Arriving in the town of Waikanakakia-something-beach, the road signs pointed towards camping, our maps had camping icons indicated but such a place that offered us a place to pitch was not forthcoming. After asking a few locals, the only place in town appeared to be called El Rancho. On arrival the office was unattended, the intercom put us in touch with somebody who told us we couldn’t tent camp despite the fact they had an empty motorcamp patch. After spending a good hour cycling around the towns near by we still had no joy finding accommodation.

It was getting late now but we trucked onto towards Parapurapapa-something-beach (sorry I can’t remember the full town names exactly without maps to hand, they are incredibly long and unpronounceable for a Teessider.) with light fading and rain and wind getting stronger (like gale force sideways rain stronger) we started to panic a little thinking this could be the first night all trip we had to unintentionally wild camp. A guy walking his dog ended up pointing us in the direction of the main street in town that had a YHA backpackers lodge, poyfect! Smarting from our luck we enjoyed a cosy night in the warmth as the elements battered the building situated right on the beach front.

After the storm had passed over during the night we were presented with a glorious bright morning outside the hostel. Breakfast in town over maps made it clear getting to Wellington, the New Zealand capital, would be tricky by bicycle as it becomes a tad inaccessible once the roads bottle neck around the bay. Yesterday evening I had noticed the passenger train-line begin, with small stations at each town. So we decided to save ourself a headache, avoiding several hours of stop start riding and map checking, we would ride down to a station then take the train for the last stretch into the urban area, hopping off conveniently at Wellington central. Jobs a good ‘un.

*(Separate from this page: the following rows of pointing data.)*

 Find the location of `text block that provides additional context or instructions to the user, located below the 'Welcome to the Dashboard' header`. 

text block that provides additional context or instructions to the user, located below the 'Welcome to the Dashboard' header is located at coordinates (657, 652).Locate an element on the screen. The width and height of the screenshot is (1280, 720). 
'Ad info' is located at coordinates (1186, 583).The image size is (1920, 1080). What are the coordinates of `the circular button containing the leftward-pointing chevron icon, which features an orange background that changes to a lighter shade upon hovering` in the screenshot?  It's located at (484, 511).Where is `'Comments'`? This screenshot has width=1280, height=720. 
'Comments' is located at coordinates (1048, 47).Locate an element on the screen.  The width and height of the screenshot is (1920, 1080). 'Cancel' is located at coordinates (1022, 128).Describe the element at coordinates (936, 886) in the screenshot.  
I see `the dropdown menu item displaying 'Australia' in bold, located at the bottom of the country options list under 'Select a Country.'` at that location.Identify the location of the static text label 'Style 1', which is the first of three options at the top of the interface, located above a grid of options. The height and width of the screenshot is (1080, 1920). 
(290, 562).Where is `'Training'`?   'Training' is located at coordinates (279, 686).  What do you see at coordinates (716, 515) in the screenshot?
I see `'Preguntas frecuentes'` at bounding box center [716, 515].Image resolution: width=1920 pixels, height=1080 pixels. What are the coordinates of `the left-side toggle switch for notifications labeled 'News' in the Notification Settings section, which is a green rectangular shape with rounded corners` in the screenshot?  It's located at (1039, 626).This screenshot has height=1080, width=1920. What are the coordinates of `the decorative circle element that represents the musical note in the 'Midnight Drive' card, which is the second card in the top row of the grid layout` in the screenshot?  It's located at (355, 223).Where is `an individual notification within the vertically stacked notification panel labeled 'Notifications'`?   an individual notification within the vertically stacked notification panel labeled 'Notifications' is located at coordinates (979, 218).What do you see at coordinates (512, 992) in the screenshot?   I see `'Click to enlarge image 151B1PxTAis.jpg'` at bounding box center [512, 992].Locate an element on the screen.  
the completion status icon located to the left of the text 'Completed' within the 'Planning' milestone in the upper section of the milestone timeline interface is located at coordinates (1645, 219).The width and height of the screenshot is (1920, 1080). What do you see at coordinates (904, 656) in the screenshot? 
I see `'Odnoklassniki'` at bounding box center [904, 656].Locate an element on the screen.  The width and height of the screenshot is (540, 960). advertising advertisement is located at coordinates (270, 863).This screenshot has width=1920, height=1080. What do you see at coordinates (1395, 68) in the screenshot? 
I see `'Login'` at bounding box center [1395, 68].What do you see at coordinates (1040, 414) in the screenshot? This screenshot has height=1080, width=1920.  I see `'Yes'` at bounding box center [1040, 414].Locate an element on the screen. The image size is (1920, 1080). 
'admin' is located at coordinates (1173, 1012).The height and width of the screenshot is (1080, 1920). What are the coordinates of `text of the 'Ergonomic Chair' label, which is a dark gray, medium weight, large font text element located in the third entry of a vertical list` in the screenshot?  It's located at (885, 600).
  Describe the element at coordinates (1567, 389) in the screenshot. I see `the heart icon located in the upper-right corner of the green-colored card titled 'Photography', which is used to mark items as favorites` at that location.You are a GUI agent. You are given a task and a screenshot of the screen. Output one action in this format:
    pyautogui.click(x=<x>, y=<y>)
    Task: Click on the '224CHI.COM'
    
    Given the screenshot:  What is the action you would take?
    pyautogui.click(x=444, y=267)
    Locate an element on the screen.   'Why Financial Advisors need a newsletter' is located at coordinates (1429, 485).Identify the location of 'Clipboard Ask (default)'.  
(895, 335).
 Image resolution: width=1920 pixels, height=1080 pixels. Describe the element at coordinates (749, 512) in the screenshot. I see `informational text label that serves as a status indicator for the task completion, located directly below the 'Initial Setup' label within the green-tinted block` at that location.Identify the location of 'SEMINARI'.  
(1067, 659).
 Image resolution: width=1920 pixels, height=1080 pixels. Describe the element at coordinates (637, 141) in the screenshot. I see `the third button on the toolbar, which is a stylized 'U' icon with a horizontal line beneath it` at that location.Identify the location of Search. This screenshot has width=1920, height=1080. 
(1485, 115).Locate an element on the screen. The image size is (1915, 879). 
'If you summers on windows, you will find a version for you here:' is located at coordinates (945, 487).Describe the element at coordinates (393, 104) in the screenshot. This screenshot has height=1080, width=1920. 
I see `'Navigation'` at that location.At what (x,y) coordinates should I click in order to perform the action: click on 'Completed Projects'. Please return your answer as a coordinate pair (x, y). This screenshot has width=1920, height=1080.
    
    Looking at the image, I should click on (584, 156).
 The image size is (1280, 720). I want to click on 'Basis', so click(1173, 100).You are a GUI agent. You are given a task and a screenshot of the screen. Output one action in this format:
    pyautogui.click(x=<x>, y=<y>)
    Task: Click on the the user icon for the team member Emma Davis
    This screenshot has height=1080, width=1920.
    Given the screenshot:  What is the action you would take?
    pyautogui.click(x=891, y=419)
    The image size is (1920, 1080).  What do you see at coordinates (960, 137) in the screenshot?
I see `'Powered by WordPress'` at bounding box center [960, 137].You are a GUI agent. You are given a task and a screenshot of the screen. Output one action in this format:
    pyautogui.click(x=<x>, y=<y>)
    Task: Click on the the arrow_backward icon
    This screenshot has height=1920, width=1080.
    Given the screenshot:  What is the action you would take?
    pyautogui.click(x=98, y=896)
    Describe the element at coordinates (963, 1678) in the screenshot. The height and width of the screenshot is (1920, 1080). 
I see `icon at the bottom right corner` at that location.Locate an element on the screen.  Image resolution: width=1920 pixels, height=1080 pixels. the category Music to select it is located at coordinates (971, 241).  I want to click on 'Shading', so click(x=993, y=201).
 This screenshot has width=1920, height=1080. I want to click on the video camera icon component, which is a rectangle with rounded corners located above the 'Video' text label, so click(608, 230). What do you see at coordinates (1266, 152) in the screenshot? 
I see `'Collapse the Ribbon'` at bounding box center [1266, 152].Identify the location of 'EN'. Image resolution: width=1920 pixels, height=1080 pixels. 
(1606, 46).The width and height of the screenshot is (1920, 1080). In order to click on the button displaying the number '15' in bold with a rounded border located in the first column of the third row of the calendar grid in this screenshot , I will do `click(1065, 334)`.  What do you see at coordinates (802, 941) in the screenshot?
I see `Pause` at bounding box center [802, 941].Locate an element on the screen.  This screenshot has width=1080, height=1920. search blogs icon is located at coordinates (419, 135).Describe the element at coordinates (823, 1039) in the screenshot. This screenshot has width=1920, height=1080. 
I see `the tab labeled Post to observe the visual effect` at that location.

The first evening spent in Wellington, we quickly decided to book another night on top of the day we had planned to take here anyway. Head and shoulders above Auckland, its a great city. Steeped in creativity, character and scenery, also classed as New Zealand’s Craft Brew centre it was a hugely enjoyable few days. We took in the Te Papa Museum, botanical gardens, watched live music, drank incredi-brews and just generally appreciated the gentle, unique, happy vibe Wellington was giving us. From here we will be taking the Ferry across the Cook Strait (Whoop James Cook!) to the south island. The north has been a great kiwi introduction but as anybody who has researched or done a trip to NZ will know, everybody spends their time in the south island, so greatly anticipating what else is waiting for us. P.s Thanks to Laura Jaime Hanson for the North Island visitor guide!